REQUIRED WORK: From the line that contains "The height and width of the screenshot is (477, 799)." to the final line below, both included, print each line exactly and skip the pictures.

MATERIAL FOR THIS TASK:
★ ★ ★ ★ ★
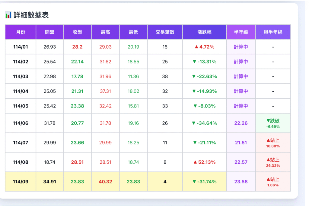Click the 站上 10.00% cell in 114/07 row

tap(273, 143)
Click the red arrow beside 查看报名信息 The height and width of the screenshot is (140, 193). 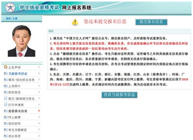coord(39,111)
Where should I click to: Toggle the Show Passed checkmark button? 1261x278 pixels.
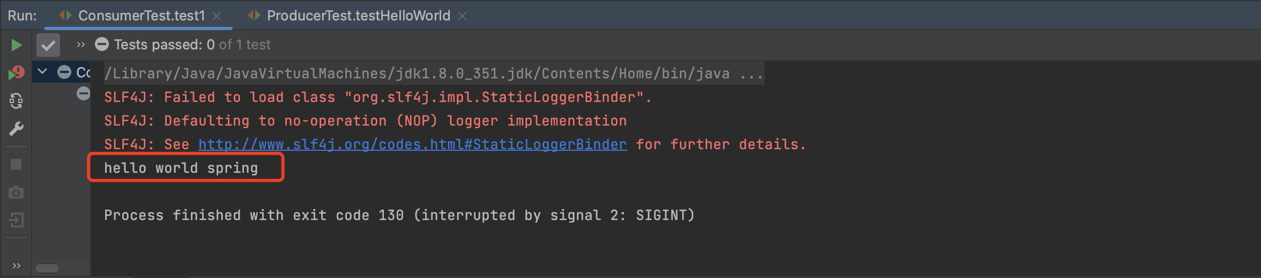pyautogui.click(x=48, y=45)
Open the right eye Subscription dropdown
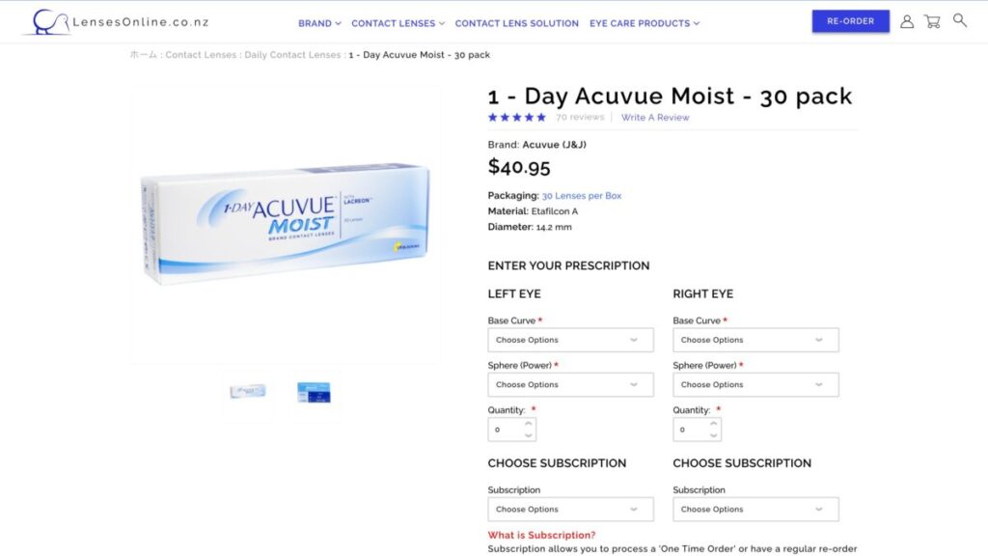 [x=755, y=509]
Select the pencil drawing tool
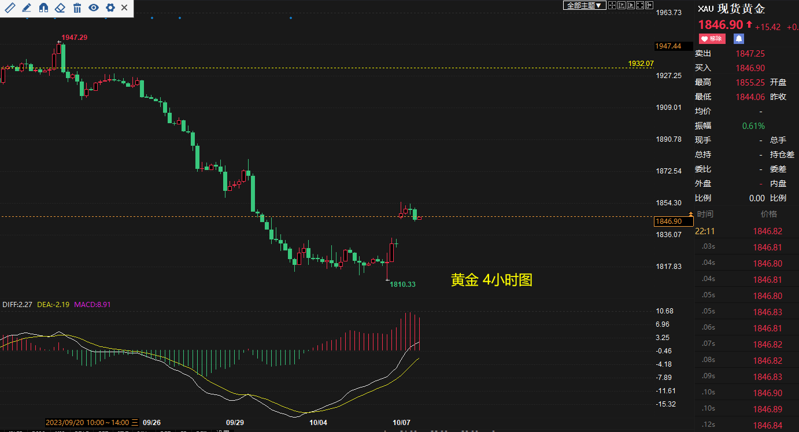Viewport: 799px width, 432px height. coord(26,8)
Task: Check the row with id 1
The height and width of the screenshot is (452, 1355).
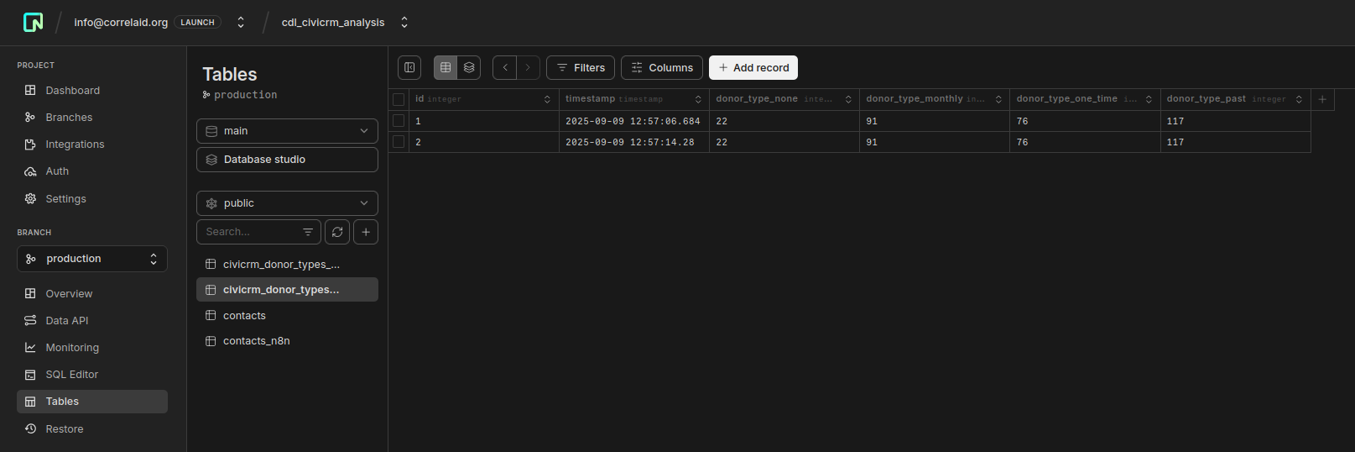Action: (x=399, y=121)
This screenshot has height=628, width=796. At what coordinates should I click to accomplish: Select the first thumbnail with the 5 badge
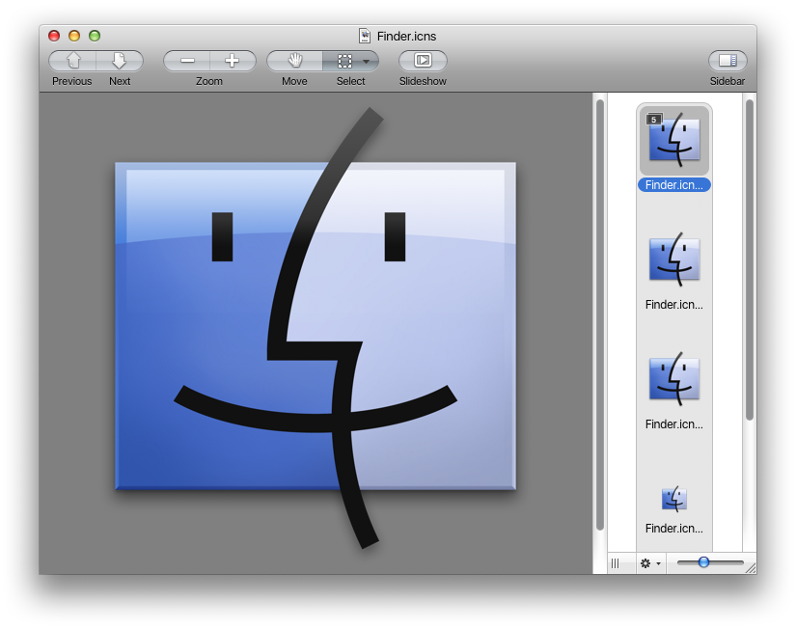pyautogui.click(x=673, y=139)
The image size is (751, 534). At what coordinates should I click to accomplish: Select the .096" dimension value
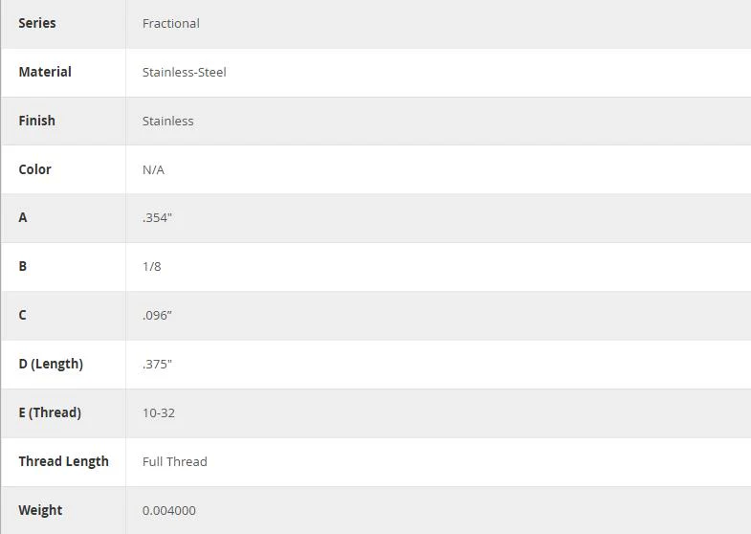pyautogui.click(x=157, y=316)
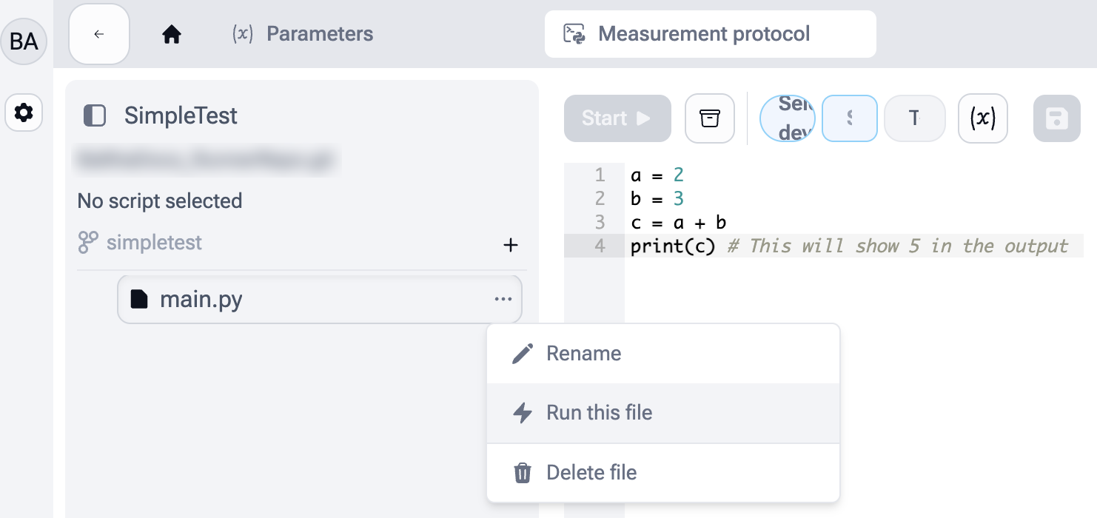Open the truncated Select device selector
Screen dimensions: 1097x518
coord(788,118)
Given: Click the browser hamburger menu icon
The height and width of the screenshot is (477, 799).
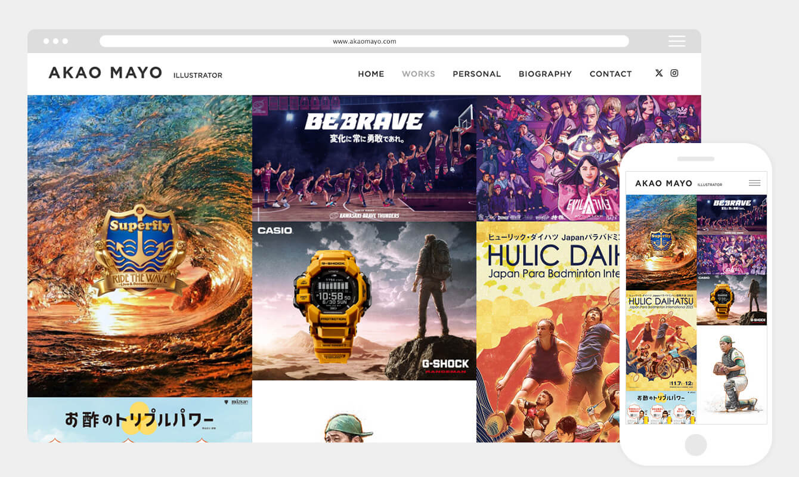Looking at the screenshot, I should [x=677, y=41].

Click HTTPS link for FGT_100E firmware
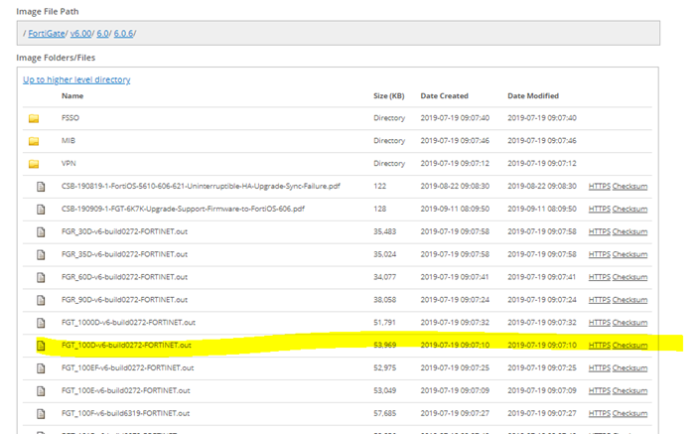599,391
★ ★ ★ ★ ★
ANSWER SECTION:
The height and width of the screenshot is (477, 799).
Looking at the screenshot, I should [x=677, y=41].

Click HTTPS link for FGT_100E firmware
599,391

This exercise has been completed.